Some of the modern features that stand out are a shrine to the four-headed Erawan and
an interesting deviation of a Chinese-style pagoda. There is also a large, two-tiered, bell
tower featuring bells at each level. Curiously, this modern site also has whimsical statues
of an elephant and other animals hiding behind trees.  

The most remarkable structure in situ at this temple, however, is its ancient chedi. Derick
Garnier once praised Wat Yan Sen’s towering chedi as exhibiting,
"the elegance and
balance for which the architects of that time strove"
(Garnier 45). It is designed in a
similar Late Ayutthaya period architectural style as
Chedi Sri Suriyothai. This chedi is
entered from the east via a large staircase, and it is distinguished by its heavily indented
corners and terraces. There are arched porticos in each of the cardinal directions. Each
portico is crowned with its own niche and chedi. The niches have all been bricked over
except for an entrance on the eastern side. The inner relic chamber is empty, but there is
a hole in the floor leading to a crypt below (now sealed off). The spire has at least 49
rings and its harmika and finial are in good shape.

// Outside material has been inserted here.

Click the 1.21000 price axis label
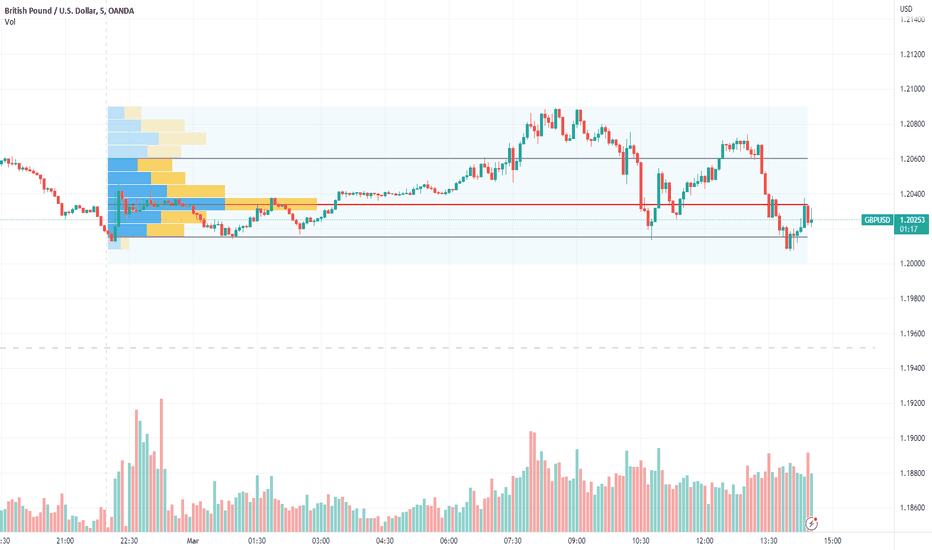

In addition, there are several small chedis in situ. Two of which remain in relatively good
condition (except for the multiple holes dug into them by looters). There are also traces
of some of the old monastery walls.

There is not much known about Wat Yan Sen’s history. Wat Yan Sen would have been
situated behind the city’s original walls before they were expanded. This monastery
probably had some type of connection to ancient elephant stables. Foreign maps show
that elephants and their mahouts were housed in the area between Wat Yan Sen to
Khlong Pratu Khao Pluak (Vingboons 1660; de La Loubere 1691; Coronelli 1696).
Excavations revealed that a building on this site contained ropes for harnessing elephants.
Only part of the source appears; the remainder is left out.